Limiting Logs in SparkLoggingEvent_CL (Advanced)

You can uncomment and edit the LA_SPARKLOGGINGEVENT_NAME_REGEX environment variable that is included in spark-monitoring.sh to limit the logging to only include events where logger_name_s matches the regex.

The example below will only log events from logger com.microsoft.pnp.samplejob.StreamingQueryListenerSampleJob or where the logger name starts with org.apache.spark.util.Utils.

export LA_SPARKLOGGINGEVENT_NAME_REGEX="com\.microsoft\.pnp\.samplejob\.StreamingQueryListenerSampleJob|org\.apache\.spark\.util\.Utils.*"

You can uncomment and edit the LA_SPARKLOGGINGEVENT_MESSAGE_REGEX environment variable that is included in spark-monitoring.sh to limit the logging to only include events where the message matches the regex.
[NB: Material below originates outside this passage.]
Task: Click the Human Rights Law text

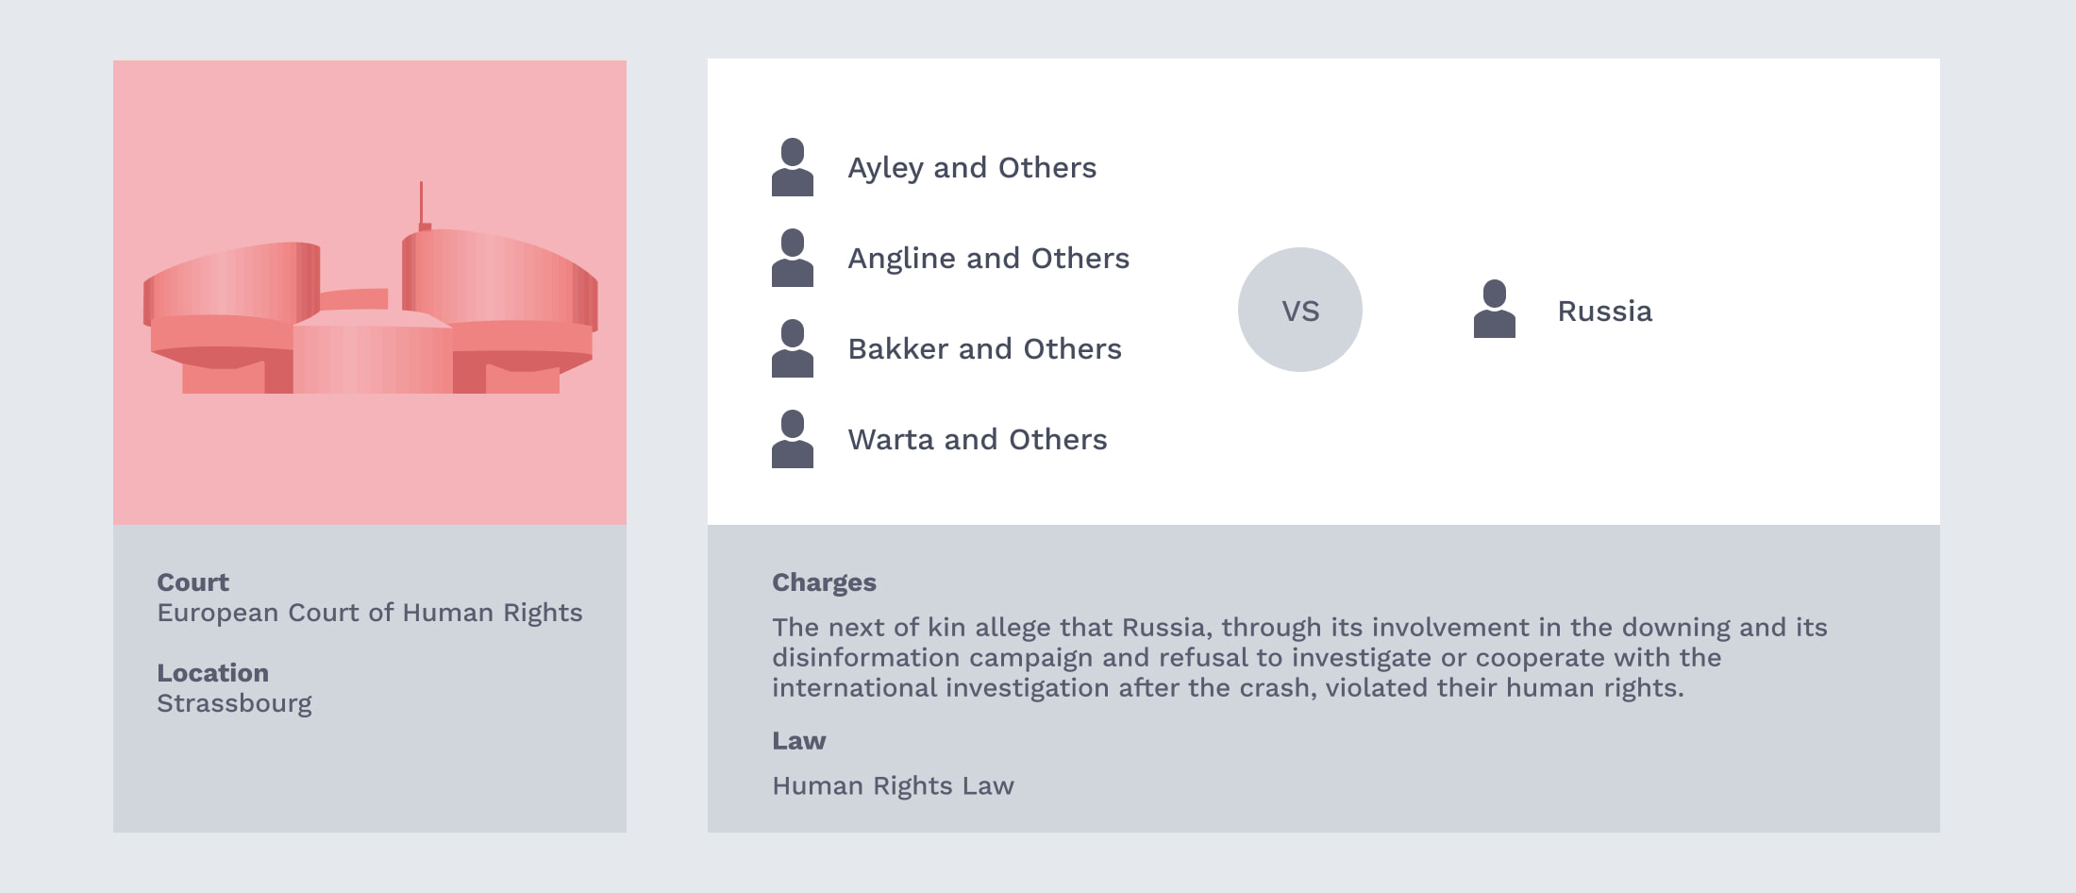Action: [x=893, y=786]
The example below will only log events where the message ends with the string StreamingQueryListenerSampleJob or begins with the string FS_CONF_COMPAT.
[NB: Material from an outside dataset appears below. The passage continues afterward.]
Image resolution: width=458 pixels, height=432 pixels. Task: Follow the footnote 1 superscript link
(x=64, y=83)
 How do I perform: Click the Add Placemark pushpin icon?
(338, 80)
export LA_SPARKLOGGINGEVENT_MESSAGE_REGEX=".*StreamingQueryListenerSampleJob|FS_CONF_COMPAT.*"

Performance Considerations

You should be mindful of using complicated Regular Expressions as they have to be evaluated for every logged event or metric. Simple whole-string matches should be relatively performent, or pattern.* expressions that will match the beginning of strings.

Warning: Filtering on the logging event message with LA_SPARKLOGGINGEVENT_MESSAGE_REGEX should be considered experimental. Some components generate very large message strings and processing the .matches operation on these strings could cause a significant burden on the cluster nodes.